P. Hessel: Zunächst einmal empfehle ich, jede Form von Prüfung sichtbar durchzuführen. Wer gelernt hat, wie man zwei, drei Sicherheitsmerkmale prüft, soll das Dokument ganz offensichtlich in Gegenwart der Mandantin oder des Mandanten anschauen, kippen und fühlen. Zeigen Sie Ihrem Gegeüber, dass in Ihrem Notariat gründlich geprüft wird! Wer es sich leisten kann, investiert zusätzlich in ein wenig Equipment: Mit einer einfachen UV-Lampe werden zusätzliche Sicherheitsmerkmale sichtbar. Die Anwendung ist leicht erklärt. Und perfekt ist natürlich ein Scanner, der nicht nur das Dokument prüft, sondern die Daten gleich in Ihre Notariatssoftware übernimmt. Da gibt es sehr gute Lösungen am Markt. Auch hier plädiere ich dafür, das Gerät nicht im Hinterzimmer irgendwo aufzustellen. Das gehört vorne in den Empfangsbereich. Beim Erstkontakt kann die Mandantin oder der Mandant das Dokument sogar selbst auflegen. Hierzu berate ich gern. Je offensichtlicher Sie demonstrieren, dass Sie das Thema Identitätsprüfung beherrschen, desto höher ist die Wahrscheinlichkeit, dass Sie Täterin oder Täter abschrecken.

Und wenn nun doch eine Auffälligkeit auftritt? Wie sollen sich Mitarbeiterinnen undMitarbeiter dann verhalten?

P. Hessel: Die wichtigste Arbeit beginnt vor dem Ereignisfall, weil sich jedes Notariat mit einem ganz klaren Verhaltensprotokoll auf diesen Fall vorbereiten sollte. Erstens: Im Verdachtsfall immer Vorgesetzte hinzuziehen, zum Beispiel Notar oder Notarin direkt verständigen, nie alleine handeln. Die Notarin oder der Notar als Träger des öffentlichen Amtes kann dann die Verständigung der Polizei erwägen. Zweitens: Zeit gewinnen.
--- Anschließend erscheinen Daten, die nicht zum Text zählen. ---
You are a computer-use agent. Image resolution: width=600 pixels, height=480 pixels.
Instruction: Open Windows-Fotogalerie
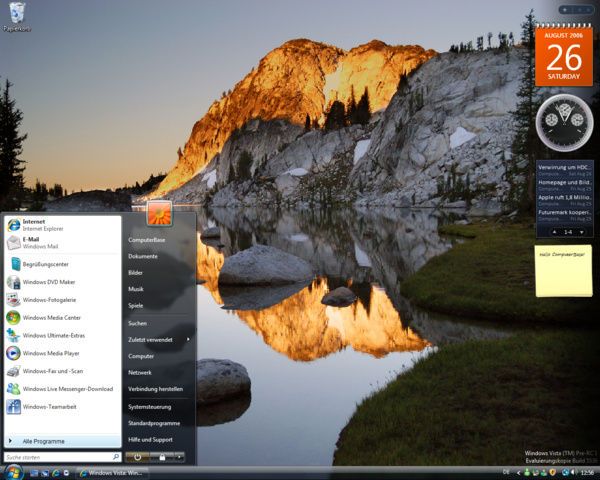(49, 300)
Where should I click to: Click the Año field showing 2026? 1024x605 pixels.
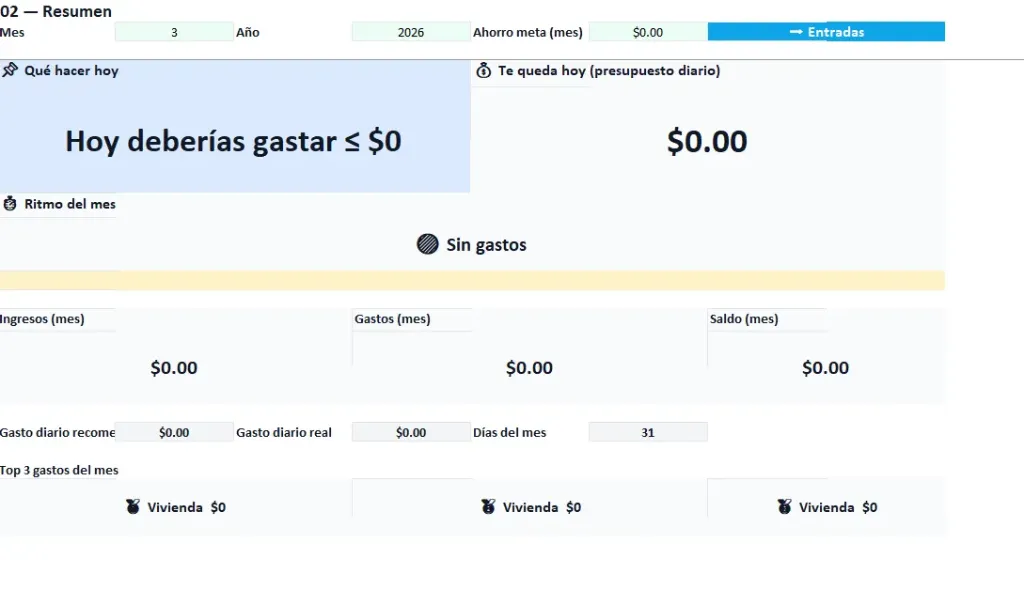click(x=410, y=31)
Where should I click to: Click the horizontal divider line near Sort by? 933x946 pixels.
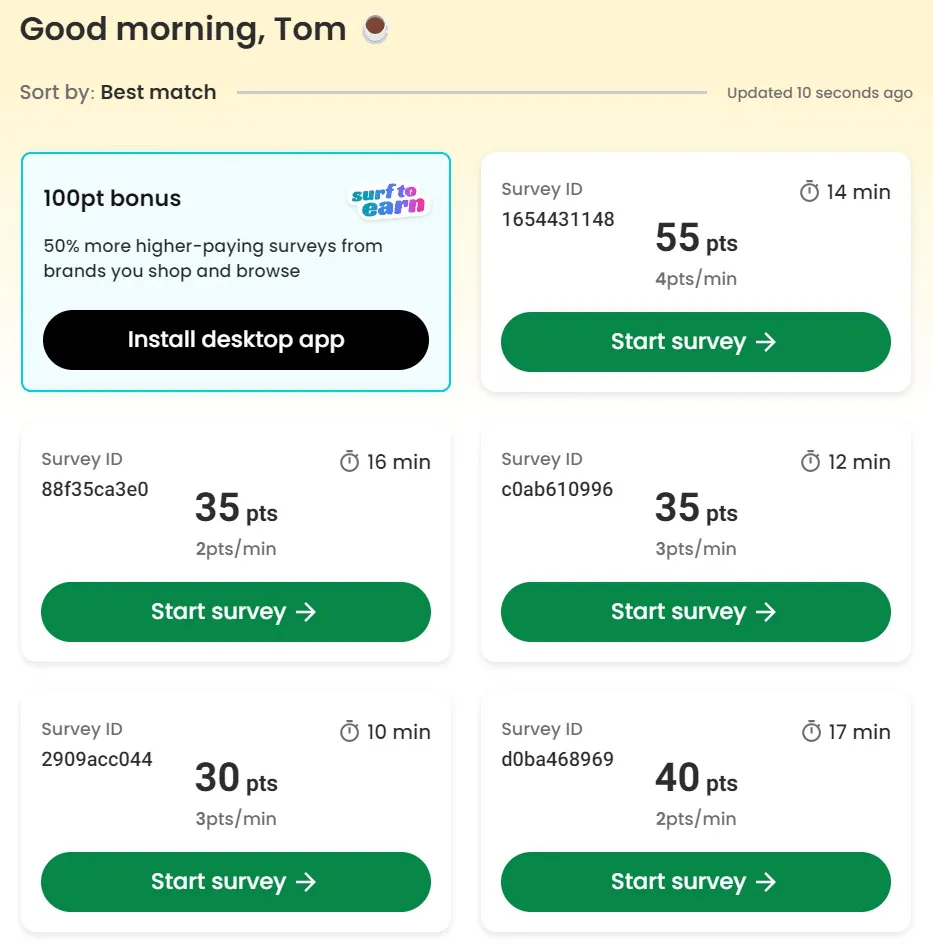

Überlegen Sie im Vorfeld, zum Beispiel durch ein Kennwort, wie Sie Ihren Kolleginnen und Kollegen vermitteln, dass ein Verdachtsfall vorliegt und Maßnahmen zu ergreifen sind. Angenommen, Sie haben ein Dokument gescannt und die Software zeigt Ihnen am Bildschirm Auffälligkeiten. Dann könnten Sie zum Beispiel erklären, dass der Scanner schon wieder diesen technischen Fehler hat und fragen, ob im anderen Büro mal nachgesehen werden könne, ob es ein Netzwerk-Problem gibt. Hier liegt natürlich der Vorteil eines Scanners auf der Hand: Sie haben dann einen Scan des zweifelhaften Dokuments und einen Report, den Sie an die Polizei übergeben können. Sie können auch technische Probleme vorgeben und die Mandantin oder den Mandanten bitten, in einer halben Stunde noch einmal zu kommen. Bis dahin haben Sie Zeit, um die Behörden zu verständigen. Mir ist abschließend wirklich wichtig zu sagen, dass die Notariate eine große Verantwortung tragen. Die Identitätsprüfung gehört zu den gesetzlich normierten, geldwäscherechtlichen Sorgfaltspflichten. Deshalb sollte Ihr Team bestmöglich auf diese Aufgabe vorbereitet sein. Eine Schulung und der Einsatz von technischen Hilfsmitteln sind aus meiner Sicht die einfachste Lösung, um kriminellen Handlungen entgegenzuwirken.

Vielen Dank, Herr Hessel, für das Interview!

Zur Person

Porträtbild von Peter Hessel

Peter Hessel war Erster Polizeihauptkommissar und Diplom-Verwaltungswirt bei der Hessischen Polizei mit Dienstort beim Polizeipräsidium Frankfurt a. M. Er ist ausgebildeter und zertifizierter Dokumentenberater und -prü fer und war lange Zeit Leiter der Urkundenprüfstelle des Polizeipräsidiums Frankfurt a. M. Als Leiter der Zentralen Ermittlungen in der Direktion Sonderdienste machten die Urkundenfälschung und das Aufenthaltsrecht sein Spezialgebiet aus. Er war mitverantwortlich für die Konzeption der Hessischen Polizei zur Bekämpfung der Urkundenkriminalität. In den vergangenen Jahrzehnten hat Hessel kontinuierlich in Unternehmen und Behörden Mitarbeiterinnen und Mitarbeiter mit dem notwendigen Wissen rund um die Prüfung von Ausweisdokumenten vertraut gemacht. Seit seinem Ausscheiden aus dem aktiven Dienst ist Hessel als Ausbilder und Trainer für die DAS – Document Authentication Services GmbH – tätig, zu der ein eigenes College und ein CheckCenter für die Prüfung von Dokumenten gehören. Hessel bietet am DAS-College eLearning-Kurse, Basis- und Fortgeschrittenen-Seminare fu¨r die Urkunden- und Identitätsprüfung an.